As the Carnival 2026 season heats up and the year’s new soca tunes hit the airwaves, the Bocas Lit Fest will launch a new series of “Kaiso Conversations” focused on the art of calypso songwriting, with a special event featuring musical icon David Rudder.
On Tuesday, January 20, Rudder will join music critic and writer Nigel A Campbell on stage at the popular Kafe Blue venue on Wrightson Road, Port-of-Spain, for a conversation focused on calypso lyrics, creative traditions and influences, and the literary aspects of the calypsonian’s art.
The event doubles as a special fundraiser for the Bocas Lit Fest, whose year-round work promotes and develops writers and readers of all ages and genres across T&T and the wider Caribbean.
The focus on calypso is no departure for the Bocas Lit Fest, with the national musical artform featured in numerous events over the years, including the eagerly anticipated Extempo Debate at the annual festival in April.
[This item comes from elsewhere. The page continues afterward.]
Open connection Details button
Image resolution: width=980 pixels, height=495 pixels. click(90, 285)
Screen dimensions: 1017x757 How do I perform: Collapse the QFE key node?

“We always insist Bocas is about words, stories, and ideas,” says festival director Nicholas Laughlin, “in all forms and genres. T&T’s best calypsonians have always been cultural critics, political commentators, and political philosophers, and calypso lyrics are some of the most enduring works in our literary heritage. David Rudder is undoubtedly a master of the artform, and this will be a rare opportunity to hear him explore what really lies at the heart of calypso writing, past, present, and future.”
This “Kaiso Conversation” is intended as the first in a series, conceptualised by music writer Nigel A Campbell in partnership with the Bocas Lit Fest.
“Derek Walcott mockingly wrote, ‘The intellectuals … apotheosized the folk form, insisting that calypsos were poems,’” explains Campbell. “These conversations are inspired by the critical work of Professor Gordon Rohlehr, whose work pushes back on that Walcottian idea. David Rudder and other calypsonians figure in the conversations of important writers from the Caribbean, like our Nobel laureates, who have written on calypso. VS Naipaul wrote, ‘Wit and verbal conceits are fundamental; without them no song, however good the music ... can be judged a calypso.’ Bob Dylan proved that lyrics are worthy of a Nobel Prize. So are our calypsonians’ oeuvre.”